Short task >>
Which lines of the material contain the word "topic"? Show every one of them.

= = =

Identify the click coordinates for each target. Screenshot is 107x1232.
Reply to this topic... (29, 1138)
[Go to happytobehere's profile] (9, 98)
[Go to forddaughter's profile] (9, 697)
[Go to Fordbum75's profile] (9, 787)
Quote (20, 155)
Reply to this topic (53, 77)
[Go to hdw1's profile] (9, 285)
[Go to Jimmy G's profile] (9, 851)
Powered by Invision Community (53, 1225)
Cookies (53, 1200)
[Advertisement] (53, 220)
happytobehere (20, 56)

= = =

Solution >>
Reply to this topic... (29, 1138)
Reply to this topic (53, 77)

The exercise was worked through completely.